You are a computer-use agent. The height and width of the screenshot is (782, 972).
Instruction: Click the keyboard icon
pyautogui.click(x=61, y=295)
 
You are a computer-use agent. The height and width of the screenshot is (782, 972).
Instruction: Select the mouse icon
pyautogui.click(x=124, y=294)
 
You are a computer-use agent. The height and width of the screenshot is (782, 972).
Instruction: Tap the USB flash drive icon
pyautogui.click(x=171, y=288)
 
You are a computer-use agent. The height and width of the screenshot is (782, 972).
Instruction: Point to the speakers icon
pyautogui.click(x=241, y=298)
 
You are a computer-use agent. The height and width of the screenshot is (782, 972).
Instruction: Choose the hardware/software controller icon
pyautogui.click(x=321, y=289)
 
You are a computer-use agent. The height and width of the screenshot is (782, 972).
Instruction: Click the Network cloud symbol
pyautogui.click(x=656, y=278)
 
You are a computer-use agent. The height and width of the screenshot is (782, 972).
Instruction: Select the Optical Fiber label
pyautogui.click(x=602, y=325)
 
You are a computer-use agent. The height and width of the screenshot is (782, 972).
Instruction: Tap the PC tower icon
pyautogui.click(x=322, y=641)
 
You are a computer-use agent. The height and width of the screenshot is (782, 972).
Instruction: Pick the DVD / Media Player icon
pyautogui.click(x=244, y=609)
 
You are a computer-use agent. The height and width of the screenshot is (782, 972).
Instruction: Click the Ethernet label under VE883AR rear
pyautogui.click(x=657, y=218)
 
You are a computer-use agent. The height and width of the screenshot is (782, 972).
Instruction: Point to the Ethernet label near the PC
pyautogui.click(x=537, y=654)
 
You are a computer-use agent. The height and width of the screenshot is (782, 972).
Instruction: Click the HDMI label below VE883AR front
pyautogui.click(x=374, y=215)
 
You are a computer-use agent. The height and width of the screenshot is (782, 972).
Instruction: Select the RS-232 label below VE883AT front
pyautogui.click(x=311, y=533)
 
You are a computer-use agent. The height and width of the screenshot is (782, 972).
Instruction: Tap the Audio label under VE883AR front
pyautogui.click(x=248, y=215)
########
● **EXERCISE OBJECTIVE**: Copy all of the items above once more, keeping every line unchanged and in the same order.

● **ANSWER FOR THE TASK**:
You are a computer-use agent. The height and width of the screenshot is (782, 972).
Instruction: Click the keyboard icon
pyautogui.click(x=61, y=295)
 
You are a computer-use agent. The height and width of the screenshot is (782, 972).
Instruction: Select the mouse icon
pyautogui.click(x=124, y=294)
 
You are a computer-use agent. The height and width of the screenshot is (782, 972).
Instruction: Tap the USB flash drive icon
pyautogui.click(x=171, y=288)
 
You are a computer-use agent. The height and width of the screenshot is (782, 972).
Instruction: Point to the speakers icon
pyautogui.click(x=241, y=298)
 
You are a computer-use agent. The height and width of the screenshot is (782, 972).
Instruction: Choose the hardware/software controller icon
pyautogui.click(x=321, y=289)
 
You are a computer-use agent. The height and width of the screenshot is (782, 972).
Instruction: Click the Network cloud symbol
pyautogui.click(x=656, y=278)
 
You are a computer-use agent. The height and width of the screenshot is (782, 972).
Instruction: Select the Optical Fiber label
pyautogui.click(x=602, y=325)
 
You are a computer-use agent. The height and width of the screenshot is (782, 972).
Instruction: Tap the PC tower icon
pyautogui.click(x=322, y=641)
 
You are a computer-use agent. The height and width of the screenshot is (782, 972).
Instruction: Pick the DVD / Media Player icon
pyautogui.click(x=244, y=609)
 
You are a computer-use agent. The height and width of the screenshot is (782, 972).
Instruction: Click the Ethernet label under VE883AR rear
pyautogui.click(x=657, y=218)
 
You are a computer-use agent. The height and width of the screenshot is (782, 972).
Instruction: Point to the Ethernet label near the PC
pyautogui.click(x=537, y=654)
 
You are a computer-use agent. The height and width of the screenshot is (782, 972).
Instruction: Click the HDMI label below VE883AR front
pyautogui.click(x=374, y=215)
 
You are a computer-use agent. The height and width of the screenshot is (782, 972).
Instruction: Select the RS-232 label below VE883AT front
pyautogui.click(x=311, y=533)
 
You are a computer-use agent. The height and width of the screenshot is (782, 972).
Instruction: Tap the Audio label under VE883AR front
pyautogui.click(x=248, y=215)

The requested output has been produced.